:: TASK GOAL ::
Return, from the listing below, every line that includes "icon".

****

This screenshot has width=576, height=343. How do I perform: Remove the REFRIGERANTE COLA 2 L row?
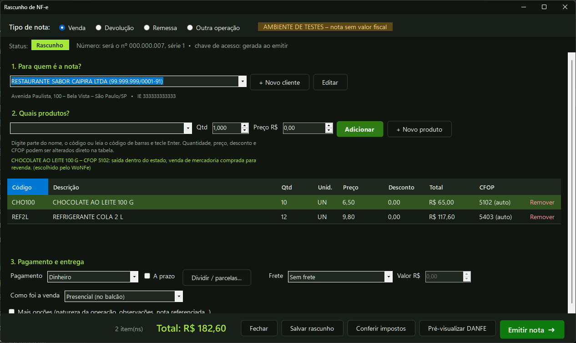[542, 217]
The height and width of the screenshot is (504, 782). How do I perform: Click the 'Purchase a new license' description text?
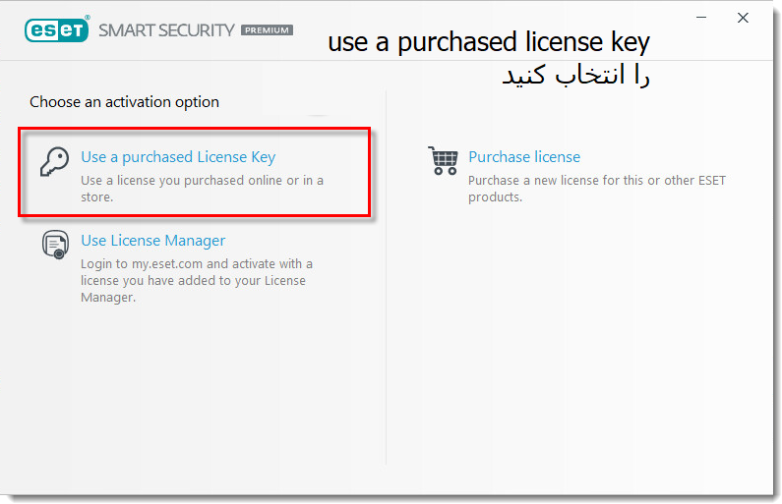[x=596, y=189]
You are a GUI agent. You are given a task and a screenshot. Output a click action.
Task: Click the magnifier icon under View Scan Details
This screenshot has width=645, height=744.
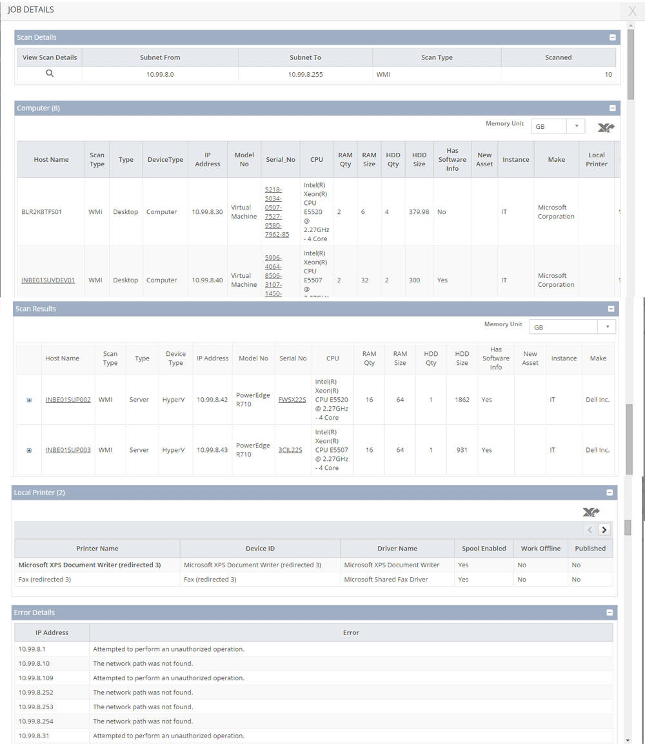[50, 73]
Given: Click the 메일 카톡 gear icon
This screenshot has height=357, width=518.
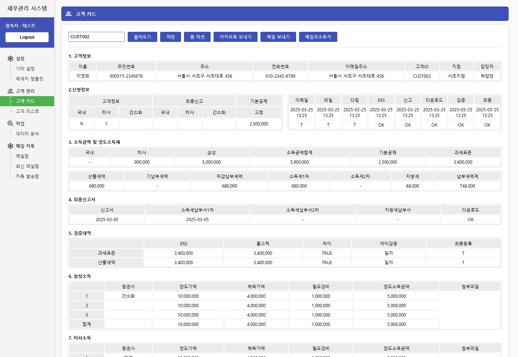Looking at the screenshot, I should [x=10, y=146].
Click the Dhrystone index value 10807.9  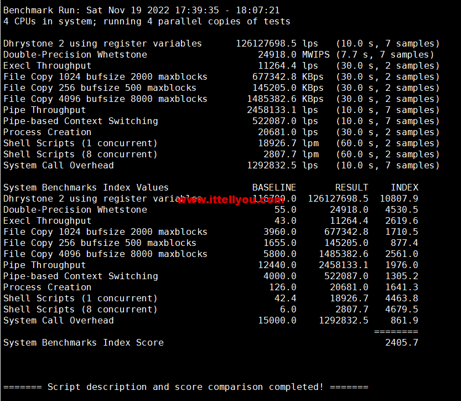pyautogui.click(x=398, y=198)
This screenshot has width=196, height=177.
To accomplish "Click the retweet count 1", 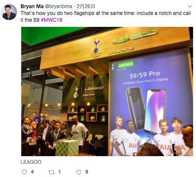I will pos(60,172).
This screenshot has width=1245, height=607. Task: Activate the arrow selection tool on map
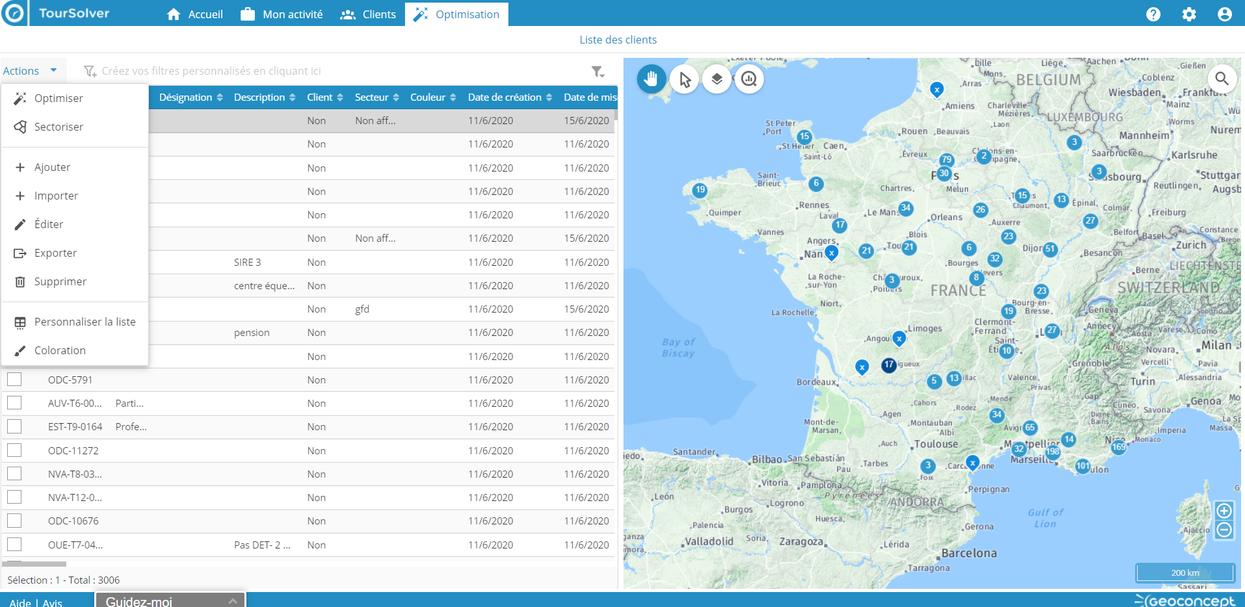(685, 79)
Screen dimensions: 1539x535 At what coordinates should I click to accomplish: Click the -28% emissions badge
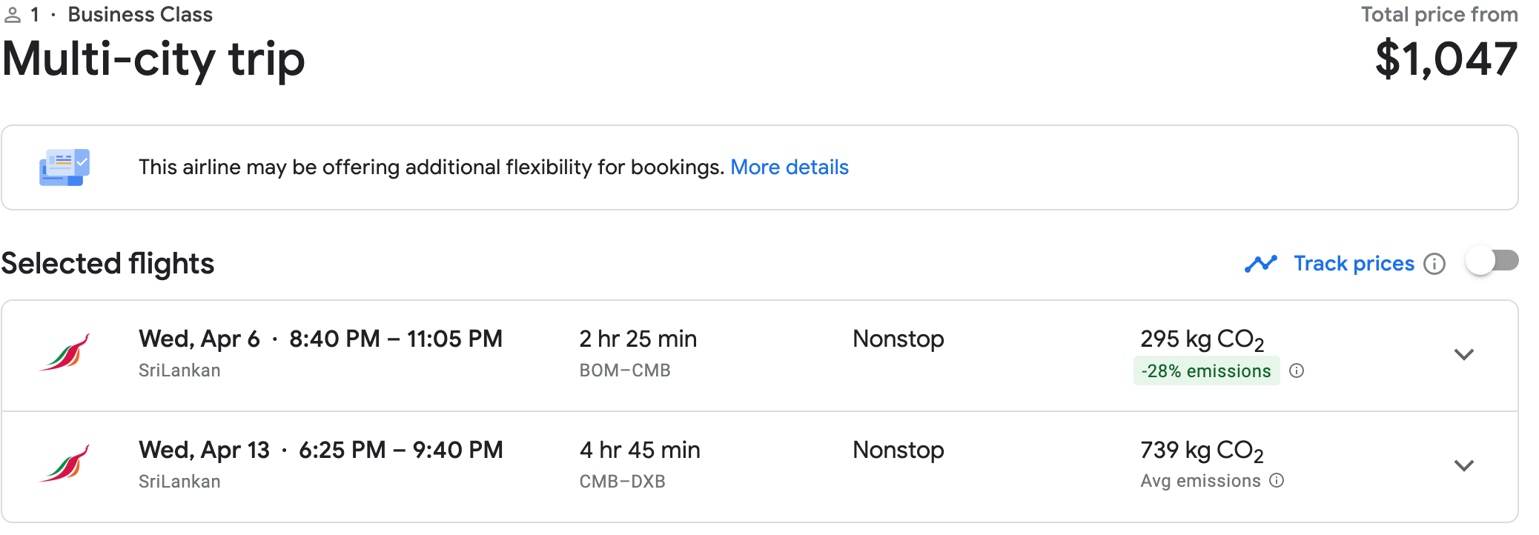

****

:: ANSWER TO THE PROBLEM ::
Task: Click the magnifier icon under View Scan Details
Given: Click the 메일 카톡 gear icon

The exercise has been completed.